The judgment endorses our view that had the government produced a strategy with expert input from the Commission as ministers had initially promised, some of the glaring weaknesses in the current version could have been avoided. Rather than an account which centralises individual behaviour such as drug and alcohol abuse – an explanatory factor for only a very small number of families living in poverty – we might, instead, have seen a strategy that was more honest in its analysis, and that contained a more effective programme of action.

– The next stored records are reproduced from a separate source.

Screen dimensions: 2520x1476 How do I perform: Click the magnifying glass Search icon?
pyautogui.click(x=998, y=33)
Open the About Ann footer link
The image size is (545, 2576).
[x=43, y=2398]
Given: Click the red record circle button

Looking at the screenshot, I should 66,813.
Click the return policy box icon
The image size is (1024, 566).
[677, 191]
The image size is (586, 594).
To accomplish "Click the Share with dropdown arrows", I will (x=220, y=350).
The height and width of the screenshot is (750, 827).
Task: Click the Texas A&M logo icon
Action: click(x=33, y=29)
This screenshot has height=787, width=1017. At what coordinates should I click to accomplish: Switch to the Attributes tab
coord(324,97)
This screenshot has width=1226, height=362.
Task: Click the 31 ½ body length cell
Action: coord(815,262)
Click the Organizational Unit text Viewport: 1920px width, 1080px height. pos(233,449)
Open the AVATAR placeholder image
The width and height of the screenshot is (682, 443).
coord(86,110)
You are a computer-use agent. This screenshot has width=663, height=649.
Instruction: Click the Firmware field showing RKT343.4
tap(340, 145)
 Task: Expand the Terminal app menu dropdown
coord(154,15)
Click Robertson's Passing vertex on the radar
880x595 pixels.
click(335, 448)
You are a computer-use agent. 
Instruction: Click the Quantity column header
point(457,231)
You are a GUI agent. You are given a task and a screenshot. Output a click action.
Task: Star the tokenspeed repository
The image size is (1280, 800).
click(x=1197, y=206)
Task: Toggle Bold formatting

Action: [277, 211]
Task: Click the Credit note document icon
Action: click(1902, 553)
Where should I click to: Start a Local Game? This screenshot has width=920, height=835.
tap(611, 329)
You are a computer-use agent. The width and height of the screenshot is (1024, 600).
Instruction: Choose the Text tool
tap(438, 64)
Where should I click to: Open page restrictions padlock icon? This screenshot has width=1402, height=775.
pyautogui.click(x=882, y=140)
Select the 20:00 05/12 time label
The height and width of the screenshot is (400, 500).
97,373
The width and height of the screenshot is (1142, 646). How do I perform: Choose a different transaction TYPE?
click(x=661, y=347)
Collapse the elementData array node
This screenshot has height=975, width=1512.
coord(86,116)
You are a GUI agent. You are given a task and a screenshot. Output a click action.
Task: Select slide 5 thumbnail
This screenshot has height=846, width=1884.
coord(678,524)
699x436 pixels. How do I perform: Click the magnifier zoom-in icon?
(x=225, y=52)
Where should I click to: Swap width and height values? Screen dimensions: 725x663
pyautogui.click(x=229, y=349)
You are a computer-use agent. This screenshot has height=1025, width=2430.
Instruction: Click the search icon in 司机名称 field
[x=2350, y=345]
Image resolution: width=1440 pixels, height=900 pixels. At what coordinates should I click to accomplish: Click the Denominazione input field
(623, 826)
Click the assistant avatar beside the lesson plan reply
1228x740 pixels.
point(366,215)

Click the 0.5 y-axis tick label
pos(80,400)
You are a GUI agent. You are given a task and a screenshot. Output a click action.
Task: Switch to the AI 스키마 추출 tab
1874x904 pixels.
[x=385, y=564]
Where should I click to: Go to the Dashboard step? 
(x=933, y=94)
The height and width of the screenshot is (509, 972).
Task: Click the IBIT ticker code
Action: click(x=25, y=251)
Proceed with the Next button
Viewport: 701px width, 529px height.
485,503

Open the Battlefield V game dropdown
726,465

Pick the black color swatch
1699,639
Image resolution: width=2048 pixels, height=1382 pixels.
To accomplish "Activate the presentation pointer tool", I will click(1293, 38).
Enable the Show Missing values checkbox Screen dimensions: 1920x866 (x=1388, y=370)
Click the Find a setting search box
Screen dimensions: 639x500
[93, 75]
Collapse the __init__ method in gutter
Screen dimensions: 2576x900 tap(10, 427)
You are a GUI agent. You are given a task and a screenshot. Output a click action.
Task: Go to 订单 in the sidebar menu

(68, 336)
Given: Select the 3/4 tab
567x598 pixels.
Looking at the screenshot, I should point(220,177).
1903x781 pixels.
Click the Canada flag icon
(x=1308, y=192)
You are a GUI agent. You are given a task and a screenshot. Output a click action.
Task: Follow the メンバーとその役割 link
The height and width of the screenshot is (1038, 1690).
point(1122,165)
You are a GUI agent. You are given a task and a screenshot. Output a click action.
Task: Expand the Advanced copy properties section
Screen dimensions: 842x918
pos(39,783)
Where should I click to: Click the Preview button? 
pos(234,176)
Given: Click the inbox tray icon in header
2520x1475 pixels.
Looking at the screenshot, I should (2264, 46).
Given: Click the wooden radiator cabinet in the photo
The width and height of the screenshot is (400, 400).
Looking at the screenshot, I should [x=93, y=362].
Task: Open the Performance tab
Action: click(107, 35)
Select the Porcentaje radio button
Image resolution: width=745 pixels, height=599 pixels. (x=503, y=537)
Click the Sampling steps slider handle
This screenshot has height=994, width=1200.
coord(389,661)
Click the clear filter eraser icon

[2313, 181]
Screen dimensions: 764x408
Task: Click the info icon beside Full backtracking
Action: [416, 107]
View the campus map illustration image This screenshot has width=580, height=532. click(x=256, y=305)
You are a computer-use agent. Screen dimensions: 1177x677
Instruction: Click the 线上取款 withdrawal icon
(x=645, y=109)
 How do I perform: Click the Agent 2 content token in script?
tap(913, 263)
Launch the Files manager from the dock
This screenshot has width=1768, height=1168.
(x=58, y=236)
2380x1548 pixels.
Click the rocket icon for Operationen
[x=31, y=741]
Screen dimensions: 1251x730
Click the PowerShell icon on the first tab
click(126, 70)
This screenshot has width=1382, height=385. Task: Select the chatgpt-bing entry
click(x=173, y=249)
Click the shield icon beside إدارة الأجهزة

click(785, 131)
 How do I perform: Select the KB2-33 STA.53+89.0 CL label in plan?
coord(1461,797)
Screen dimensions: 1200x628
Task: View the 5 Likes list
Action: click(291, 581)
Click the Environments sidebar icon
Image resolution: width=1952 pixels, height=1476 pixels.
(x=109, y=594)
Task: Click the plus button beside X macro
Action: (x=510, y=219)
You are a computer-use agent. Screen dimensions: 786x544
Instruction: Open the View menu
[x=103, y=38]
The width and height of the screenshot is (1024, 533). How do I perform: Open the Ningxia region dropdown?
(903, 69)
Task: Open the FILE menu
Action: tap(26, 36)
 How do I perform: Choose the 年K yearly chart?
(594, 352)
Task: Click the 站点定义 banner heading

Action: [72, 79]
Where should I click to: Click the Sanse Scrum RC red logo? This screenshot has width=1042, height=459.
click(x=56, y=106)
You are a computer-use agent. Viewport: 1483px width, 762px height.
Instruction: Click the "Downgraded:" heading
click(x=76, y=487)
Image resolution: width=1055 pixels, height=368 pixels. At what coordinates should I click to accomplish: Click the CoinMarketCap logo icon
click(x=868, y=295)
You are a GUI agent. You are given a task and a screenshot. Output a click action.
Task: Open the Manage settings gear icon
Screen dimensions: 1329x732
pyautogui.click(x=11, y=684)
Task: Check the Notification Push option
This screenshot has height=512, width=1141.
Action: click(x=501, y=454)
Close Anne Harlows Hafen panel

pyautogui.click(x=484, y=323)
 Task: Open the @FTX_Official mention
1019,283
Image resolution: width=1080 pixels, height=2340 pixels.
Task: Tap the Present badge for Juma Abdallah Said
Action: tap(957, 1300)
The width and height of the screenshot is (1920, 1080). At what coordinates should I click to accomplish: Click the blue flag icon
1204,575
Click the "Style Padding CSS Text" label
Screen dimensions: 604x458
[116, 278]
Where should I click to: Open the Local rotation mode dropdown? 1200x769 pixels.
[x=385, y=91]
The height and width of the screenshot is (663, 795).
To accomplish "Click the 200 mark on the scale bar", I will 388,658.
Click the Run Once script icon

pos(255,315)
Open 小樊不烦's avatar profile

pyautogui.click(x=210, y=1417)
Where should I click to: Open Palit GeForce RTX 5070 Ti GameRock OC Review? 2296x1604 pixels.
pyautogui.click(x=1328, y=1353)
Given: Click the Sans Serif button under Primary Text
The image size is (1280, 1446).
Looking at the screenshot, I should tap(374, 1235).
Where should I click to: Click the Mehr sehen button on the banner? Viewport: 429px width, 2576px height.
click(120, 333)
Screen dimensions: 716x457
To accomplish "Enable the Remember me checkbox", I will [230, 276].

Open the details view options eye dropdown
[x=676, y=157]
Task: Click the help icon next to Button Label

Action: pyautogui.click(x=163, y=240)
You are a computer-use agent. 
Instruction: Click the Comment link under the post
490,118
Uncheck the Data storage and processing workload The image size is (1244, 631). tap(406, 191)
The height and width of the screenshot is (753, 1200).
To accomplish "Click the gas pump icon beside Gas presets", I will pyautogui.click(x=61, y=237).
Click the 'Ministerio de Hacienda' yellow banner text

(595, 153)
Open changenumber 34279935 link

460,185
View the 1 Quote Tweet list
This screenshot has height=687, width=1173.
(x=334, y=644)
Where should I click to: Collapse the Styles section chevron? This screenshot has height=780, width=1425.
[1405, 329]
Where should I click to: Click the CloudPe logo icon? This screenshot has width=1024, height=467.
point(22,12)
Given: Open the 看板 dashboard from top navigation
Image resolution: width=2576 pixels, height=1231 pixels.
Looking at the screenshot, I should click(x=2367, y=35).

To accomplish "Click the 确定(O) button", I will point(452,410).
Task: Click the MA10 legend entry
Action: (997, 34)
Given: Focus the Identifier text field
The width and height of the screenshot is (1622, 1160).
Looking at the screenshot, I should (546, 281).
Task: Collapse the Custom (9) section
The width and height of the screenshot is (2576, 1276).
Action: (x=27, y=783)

This is what we said in our witness statement to the High Court:
We believe that the lack of such input into the purported strategy of 5th April 2011 has resulted in it being flawed. For example, drug and alcohol abuse is discussed alongside other measures to reduce child poverty despite the fact that it, in fact, applies only to a small minority of poor families. The focus on families facing multiple disadvantages whilst downplaying the importance of income is similarly incoherent. The approach could have been improved if subjected to proper academic analysis. Also, a Commission could have provided the evidential basis for progress indicators or milestones that would describe the progress the Government intends to make in the period 2011-14. In the event, there were none.
Disappointingly, our second ground for challenge, that the strategy itself was unlawful because it failed to say what progress the Government expects to make in reducing the numbers of children in poverty over its lifespan, was not accepted.
We had argued that because the Child Poverty Act 2010 commits the government to a set of numerical targets, any sensible strategy would indicate the point the government would like to reach with respect to these by its end.
In our view, governments should be upfront about what difference their policies will make to child poverty numbers – if ministers know their child poverty strategy is going to increase, not reduce, poverty then they need to say so. However, the judge made clear that the content of the strategy is a matter for political judgement, and as a result he could not adjudicate on this.
We now will be writing to the government to ask that the new Social Mobility and Child Poverty Commission subjects the existing strategy to its expert review as soon as it has been set up. The Commission, to be chaired by Alan Milburn, should have been set up by April 2011, we now hope that the foot-dragging will end and that it will be up and running in the autumn.
With poverty expected to rise sharply as a result of government policies, our legal challenge reinforces the need for this and future governments – aided by an independent Social Mobility and Child Poverty Commission – to take an evidence-based approach to tackling poverty.